Staffing and Recruiting, Freakonomics and New Year’s Resolutions
I’m currently reading the book, Super Freakonomics, the sequel to the wildly popular original Freakonomics, which I also enjoyed. It’s light, it’s fun and it gives you a rational, and sometimes irrational, lens into the unique economic problems of everyday life. For example, why will someone with a 20 gallon gas tank drive an extra mile out of their way to save 2 cents a gallon, when AAA calculates it costs 54.1 cents per mile to drive a car? Theoretically, it means they value their time as meaningless, not to mention the added risk of an accident by driving that one extra mile and the loss of at least 14 cents based on the AAA estimate. So what does this have to do with staffing and recruiting?
Last May, I had the pleasure to sit next to the CEO of a very successful multi-office, national executive search firm at a staffing and recruiting awards banquet. She’d been interested in Bullhorn for more than a year plus, was sold on our value to her business, and fully understood our per month pricing model (on a per user basis we are cheaper than the average recruiter’s cell phone bill) and very low switching costs. Yet she was reluctant to move, even when it was shown to her that similar Bullhorn customers experienced a 35% increase in placements on a per recruiter basis during the first two years of use (in fact, in this case her infrastructure costs would have also gone down by well more than 50%, making Bullhorn virtually free). In Freakonomics terms, the added placements of just one recruiter, annually, pays for the use of the product for all of the other recruiters. Any additional placements from the other recruiters is pure profit.
So why not switch? Here are some of the Freakonomics myths, rational and otherwise, on why:
- Myth #1 – I already own all of my software. Do you really? Look at your costs again – what are you paying in maintenance and upgrades over a 5 year period?

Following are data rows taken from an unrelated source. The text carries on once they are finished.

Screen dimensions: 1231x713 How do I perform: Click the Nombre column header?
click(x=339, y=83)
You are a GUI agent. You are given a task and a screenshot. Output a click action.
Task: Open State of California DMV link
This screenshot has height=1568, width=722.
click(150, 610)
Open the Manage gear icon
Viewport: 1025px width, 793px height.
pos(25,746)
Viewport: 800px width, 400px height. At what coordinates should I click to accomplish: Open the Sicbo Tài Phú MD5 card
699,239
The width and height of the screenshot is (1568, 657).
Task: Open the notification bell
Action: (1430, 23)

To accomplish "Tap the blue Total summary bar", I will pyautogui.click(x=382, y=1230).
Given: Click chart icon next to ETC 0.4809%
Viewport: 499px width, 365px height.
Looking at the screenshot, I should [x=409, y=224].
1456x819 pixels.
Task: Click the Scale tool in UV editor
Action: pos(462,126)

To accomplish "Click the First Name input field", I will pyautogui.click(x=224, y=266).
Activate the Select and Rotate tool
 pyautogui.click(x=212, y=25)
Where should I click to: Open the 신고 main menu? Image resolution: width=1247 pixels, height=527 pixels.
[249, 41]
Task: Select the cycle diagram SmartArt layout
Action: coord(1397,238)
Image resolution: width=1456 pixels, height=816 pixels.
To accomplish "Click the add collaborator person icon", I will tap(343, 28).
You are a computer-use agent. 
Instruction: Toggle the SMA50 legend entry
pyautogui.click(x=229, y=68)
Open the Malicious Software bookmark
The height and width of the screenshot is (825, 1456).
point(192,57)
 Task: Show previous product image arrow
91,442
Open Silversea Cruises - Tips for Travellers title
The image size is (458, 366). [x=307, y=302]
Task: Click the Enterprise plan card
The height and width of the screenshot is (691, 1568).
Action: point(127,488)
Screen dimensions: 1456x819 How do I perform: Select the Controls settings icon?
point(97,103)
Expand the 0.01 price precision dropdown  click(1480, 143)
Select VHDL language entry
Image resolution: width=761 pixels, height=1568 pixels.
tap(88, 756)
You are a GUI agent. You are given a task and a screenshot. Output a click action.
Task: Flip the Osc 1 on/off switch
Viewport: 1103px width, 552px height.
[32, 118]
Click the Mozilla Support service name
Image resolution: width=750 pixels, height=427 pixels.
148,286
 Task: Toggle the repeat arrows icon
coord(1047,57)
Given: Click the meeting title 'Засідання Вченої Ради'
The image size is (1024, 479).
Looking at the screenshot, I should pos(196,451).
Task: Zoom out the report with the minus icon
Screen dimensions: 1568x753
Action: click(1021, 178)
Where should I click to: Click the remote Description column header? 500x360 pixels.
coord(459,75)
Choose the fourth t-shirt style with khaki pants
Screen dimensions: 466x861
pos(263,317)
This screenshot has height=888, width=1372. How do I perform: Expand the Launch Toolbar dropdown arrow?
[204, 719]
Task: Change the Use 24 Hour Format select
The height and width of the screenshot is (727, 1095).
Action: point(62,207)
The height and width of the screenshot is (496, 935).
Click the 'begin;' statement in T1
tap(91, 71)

- Myth #2 – Change disrupts our business. Antiquated systems disrupt business by preventing growth, and with a recovery emerging, they lead to retention issues of star performers.
- Myth #3 – Our existing system works fine. How does your system compare to those of competitors who are experiencing higher placement rates with other systems? Can you develop a competitive advantage in your market with a new solution?
- Myth #4 – Our competitive edge is based on our people and not technology. Your people need the Internet to source candidates and prospect for customers. A software-as-a-service solution like Bullhorn is part of the Internet.
- Myth #5 – We need to spend our time on recruiting and not evaluating and implementing technology. What’s the opportunity cost of that time if you are spending more time keeping an existing system working or your recruiters take longer to place candidates?
It’s only the first week in January and many of us are still working on New Year’s resolutions. From a professional perspective, I want to make it easier for our customers and prospects to understand the value of Bullhorn. What about you? I’m optimistic, 2010 looks promising, so why not put the Freakonomics of staffing and recruiting technology decisions aside, and take a good look at how to improve your business with the economy recovering? That CEO I mentioned? Her company signed with Bullhorn in December. Oh, and my speculation on why some people drive out of their way to “save” a few cents – immediate gratification. It goes back to Myth #1 above, doesn’t it?